MOST EXPENSIVE PAINTINGS EVER STOLEN

Paint is a wonderful substance because it allows people to create wonderful works of art that give us a sense of our history. Thus, good art sells and great art often gets stolen. We often hear through the news about paintings by famous artists being auctioned off at extraordinary prices  - in the hundreds of thousands and sometimes, millions of dollars. We also receive through the news that some of the most renowned paintings have been stolen in different parts of the world. Perhaps, some people are just so obsessed with getting those paintings for monetary gain thinking they can get away with it. Thanks to hardworking law enforcement agencies around the world, those masterpieces have been traced, recovered and returned to the place where they truly belong.

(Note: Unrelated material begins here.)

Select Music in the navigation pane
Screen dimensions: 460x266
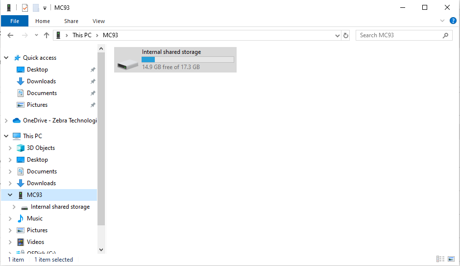35,218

However, The Mona Lisa remains probably the most well known painting ever to have been created and sits proudly amongst the many great achievements of Leonardo Da Vinci, which stretched beyond painting. The Mona Lisa was a 16th-century oil painting portrait by Leonardo da Vinci during the Italian Renaissance. The subject of the painting was Lisa Gherardini, wife of Francesco del Giocondo, the French government now owns it and stores in the Louvre in Paris. Lisa del Giocondo was a member of the Florentine Gherardini family and also wife to silk merchant Francesco del Giocondo. The birth of their son, Andrea, plus their move to a new home were the reason for commissioning the painting.

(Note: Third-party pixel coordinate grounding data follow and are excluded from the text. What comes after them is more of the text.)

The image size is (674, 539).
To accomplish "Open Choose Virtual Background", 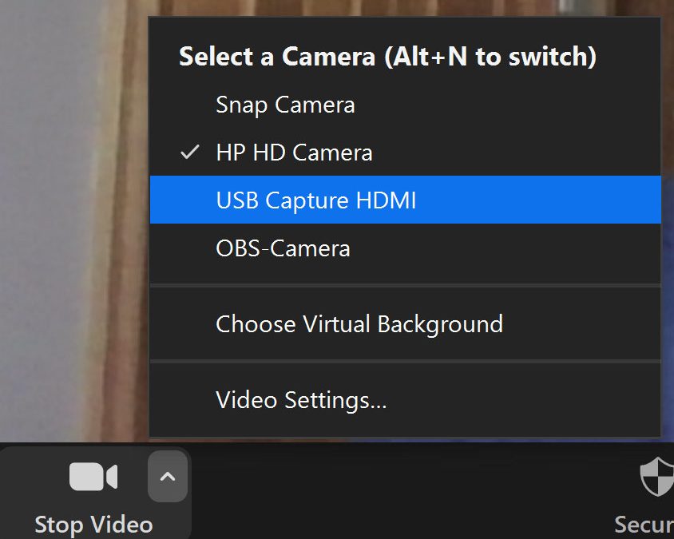I will click(x=359, y=324).
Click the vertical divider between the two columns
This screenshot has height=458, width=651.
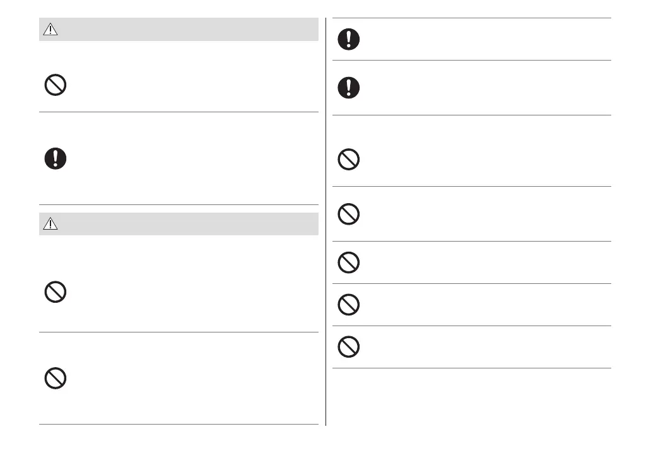[x=326, y=221]
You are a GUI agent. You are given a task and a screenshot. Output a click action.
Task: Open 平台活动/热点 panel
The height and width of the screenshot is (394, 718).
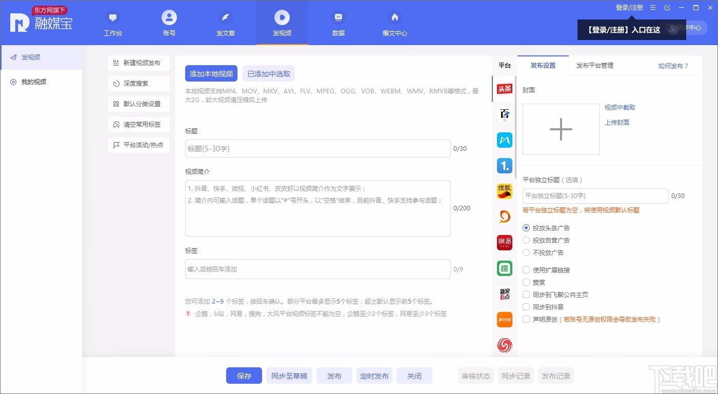[x=138, y=145]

Thus on Monday, August 21, 1911, the world’s most famous work of art Leonardo da Vinciʼs Mona Lisa was stolen from the Louvre museum in Paris. That morning, many museum employees noticed that the painting was not hanging in its usual place. But, they assumed the museum photographer had taken the painting off the wall and was shooting pictures of it up in his studio. By Tuesday morning, when the painting hadn’t been returned, and it was not in the photographer’s studio, museum officials were notified. The painting was gone! The police were contacted immediately, and they set up headquarters in the museum curator’s office. The entire museum was searched from top to bottom. This took a week because of the size of the Louvre: a 49-acre building that runs along the Seine river for 2,200 feet. The only thing a detective found was the heavy frame that once held the Mona Lisa. It was discovered in a staircase leading to a cloakroom.

Hence, many people were questioned about the theft from museum employees to people who worked or lived nearby. Perhaps somebody might have seen someone acting “suspiciously?” The police even questioned Pablo Picasso. Picasso had previously bought two stone sculptures from a friend named Pieret. Pieret had actually stolen these pieces from the Louvre months before the Mona Lisa was stolen. Luckily, the painting was recovered 27 months after it was stolen. An Italian man named Vincenzo Perugia tried to sell the work to the Uffizi Gallery in Florence, Italy for $100,000. Perugia claimed he stole the work out of patriotism. He didnʼt think such a work by a famous Italian should be kept in France. What Perugia didn’t realize was that while the Mona Lisa was probably painted in Italy, Leonardo took it with him to France and sold it to King Francis I for 4,000 gold coins.

Besides the Mona Lisa theft, the most expensive art robbery in history is the March 18, 1990, robbery of the Isabella Stewart Gardner Museum in Boston, according to the FBI. In that job, thieves made off with almost $300 million in paintings, including works by Vermeer, Rembrandt and Monet.

Often, it seems that the organization of theft is rarely accompanied by an equal amount of planning about what to do once the criminals have the painting in their hands. It would be nearly impossible to sell these works on the open market.

For that reason, many art thefts end with the thieves trying to sell the paintings back to the people or institution they stole it from. In other cases, if the paintings aren't recovered, the thieves either destroy the paintings to cover their tracks, trade the paintings for guns or drugs on the international black market or sell them to unsuspecting low-level dealers as imitations paintings.